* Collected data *
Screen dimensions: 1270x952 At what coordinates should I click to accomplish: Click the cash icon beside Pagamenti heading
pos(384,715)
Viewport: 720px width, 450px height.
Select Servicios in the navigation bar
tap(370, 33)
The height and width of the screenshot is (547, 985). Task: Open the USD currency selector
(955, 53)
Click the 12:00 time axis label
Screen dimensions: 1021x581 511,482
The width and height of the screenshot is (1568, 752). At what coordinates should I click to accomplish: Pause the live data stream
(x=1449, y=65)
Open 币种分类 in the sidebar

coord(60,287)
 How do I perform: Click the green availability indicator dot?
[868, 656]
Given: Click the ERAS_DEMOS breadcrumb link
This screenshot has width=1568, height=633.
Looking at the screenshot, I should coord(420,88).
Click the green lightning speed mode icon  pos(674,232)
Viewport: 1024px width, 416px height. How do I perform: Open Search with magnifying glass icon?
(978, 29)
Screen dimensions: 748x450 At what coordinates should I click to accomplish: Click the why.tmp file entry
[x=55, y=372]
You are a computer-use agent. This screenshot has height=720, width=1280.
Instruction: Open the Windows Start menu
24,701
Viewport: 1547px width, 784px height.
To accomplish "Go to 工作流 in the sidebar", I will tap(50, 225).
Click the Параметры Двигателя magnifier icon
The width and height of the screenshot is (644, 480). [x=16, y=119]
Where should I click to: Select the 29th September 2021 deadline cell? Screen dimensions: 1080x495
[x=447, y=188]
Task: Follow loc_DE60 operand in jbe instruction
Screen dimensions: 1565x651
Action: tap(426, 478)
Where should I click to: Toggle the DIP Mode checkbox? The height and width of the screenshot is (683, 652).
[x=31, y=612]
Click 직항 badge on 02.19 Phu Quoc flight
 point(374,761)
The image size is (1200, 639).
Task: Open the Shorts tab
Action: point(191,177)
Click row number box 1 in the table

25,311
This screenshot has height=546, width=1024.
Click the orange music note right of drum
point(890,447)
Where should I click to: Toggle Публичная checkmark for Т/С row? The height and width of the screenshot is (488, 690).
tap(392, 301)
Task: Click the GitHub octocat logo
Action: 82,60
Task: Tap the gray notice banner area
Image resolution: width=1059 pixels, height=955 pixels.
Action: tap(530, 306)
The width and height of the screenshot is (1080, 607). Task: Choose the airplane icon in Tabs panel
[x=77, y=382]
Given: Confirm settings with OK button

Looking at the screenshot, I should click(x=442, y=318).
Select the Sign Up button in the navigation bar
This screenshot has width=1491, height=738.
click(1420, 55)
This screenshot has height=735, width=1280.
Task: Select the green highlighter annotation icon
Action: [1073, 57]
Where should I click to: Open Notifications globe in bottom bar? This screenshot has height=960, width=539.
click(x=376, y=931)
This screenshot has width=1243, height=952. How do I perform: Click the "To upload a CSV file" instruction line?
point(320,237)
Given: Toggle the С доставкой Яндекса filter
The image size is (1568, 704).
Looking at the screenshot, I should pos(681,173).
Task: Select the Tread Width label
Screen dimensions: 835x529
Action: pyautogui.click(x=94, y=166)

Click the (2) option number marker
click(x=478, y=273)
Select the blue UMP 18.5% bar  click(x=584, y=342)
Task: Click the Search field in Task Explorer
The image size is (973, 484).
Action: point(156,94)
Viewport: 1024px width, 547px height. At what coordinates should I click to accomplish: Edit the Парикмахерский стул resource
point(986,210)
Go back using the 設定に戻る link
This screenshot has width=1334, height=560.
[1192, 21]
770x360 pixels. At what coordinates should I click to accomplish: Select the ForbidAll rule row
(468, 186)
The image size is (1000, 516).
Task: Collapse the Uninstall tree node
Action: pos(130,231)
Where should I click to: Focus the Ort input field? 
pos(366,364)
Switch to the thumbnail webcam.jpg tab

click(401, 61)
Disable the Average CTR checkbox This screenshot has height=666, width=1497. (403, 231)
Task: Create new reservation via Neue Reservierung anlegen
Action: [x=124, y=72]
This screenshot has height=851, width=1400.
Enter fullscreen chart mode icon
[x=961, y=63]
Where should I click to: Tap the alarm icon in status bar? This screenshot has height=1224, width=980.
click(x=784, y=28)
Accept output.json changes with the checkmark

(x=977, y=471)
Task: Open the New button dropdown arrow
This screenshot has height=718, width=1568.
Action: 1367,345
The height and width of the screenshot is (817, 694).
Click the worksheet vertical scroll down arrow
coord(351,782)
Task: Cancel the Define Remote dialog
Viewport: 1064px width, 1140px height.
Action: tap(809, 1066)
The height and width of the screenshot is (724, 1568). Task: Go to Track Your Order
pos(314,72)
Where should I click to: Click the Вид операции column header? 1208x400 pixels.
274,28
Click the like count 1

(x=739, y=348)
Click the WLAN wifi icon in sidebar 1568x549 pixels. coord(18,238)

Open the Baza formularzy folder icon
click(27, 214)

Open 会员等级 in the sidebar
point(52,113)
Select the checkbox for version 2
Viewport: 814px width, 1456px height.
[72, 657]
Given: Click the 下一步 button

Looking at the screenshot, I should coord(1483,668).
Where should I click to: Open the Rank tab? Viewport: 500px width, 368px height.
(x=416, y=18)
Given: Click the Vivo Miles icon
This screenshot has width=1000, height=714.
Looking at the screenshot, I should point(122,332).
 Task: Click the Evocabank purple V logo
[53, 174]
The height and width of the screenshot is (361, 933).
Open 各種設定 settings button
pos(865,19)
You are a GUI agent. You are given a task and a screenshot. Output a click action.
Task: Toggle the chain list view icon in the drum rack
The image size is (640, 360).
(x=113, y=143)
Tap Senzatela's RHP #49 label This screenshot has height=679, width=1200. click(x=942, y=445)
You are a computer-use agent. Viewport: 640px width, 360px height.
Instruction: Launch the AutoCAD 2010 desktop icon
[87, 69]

* Task goal *
Write out the lines above exactly, but only from the one containing "Enter fullscreen chart mode icon" through the last one.

* Written reply *
Enter fullscreen chart mode icon
[x=961, y=63]
Where should I click to: Tap the alarm icon in status bar? This screenshot has height=1224, width=980.
click(x=784, y=28)
Accept output.json changes with the checkmark

(x=977, y=471)
Task: Open the New button dropdown arrow
This screenshot has height=718, width=1568.
Action: 1367,345
The height and width of the screenshot is (817, 694).
Click the worksheet vertical scroll down arrow
coord(351,782)
Task: Cancel the Define Remote dialog
Viewport: 1064px width, 1140px height.
Action: tap(809, 1066)
The height and width of the screenshot is (724, 1568). Task: Go to Track Your Order
pos(314,72)
Where should I click to: Click the Вид операции column header? 1208x400 pixels.
274,28
Click the like count 1

(x=739, y=348)
Click the WLAN wifi icon in sidebar 1568x549 pixels. coord(18,238)

Open the Baza formularzy folder icon
click(27, 214)

Open 会员等级 in the sidebar
point(52,113)
Select the checkbox for version 2
Viewport: 814px width, 1456px height.
[72, 657]
Given: Click the 下一步 button

Looking at the screenshot, I should coord(1483,668).
Where should I click to: Open the Rank tab? Viewport: 500px width, 368px height.
(x=416, y=18)
Given: Click the Vivo Miles icon
This screenshot has width=1000, height=714.
Looking at the screenshot, I should point(122,332).
 Task: Click the Evocabank purple V logo
[53, 174]
The height and width of the screenshot is (361, 933).
Open 各種設定 settings button
pos(865,19)
You are a GUI agent. You are given a task and a screenshot. Output a click action.
Task: Toggle the chain list view icon in the drum rack
The image size is (640, 360).
(x=113, y=143)
Tap Senzatela's RHP #49 label This screenshot has height=679, width=1200. click(x=942, y=445)
You are a computer-use agent. Viewport: 640px width, 360px height.
Instruction: Launch the AutoCAD 2010 desktop icon
[87, 69]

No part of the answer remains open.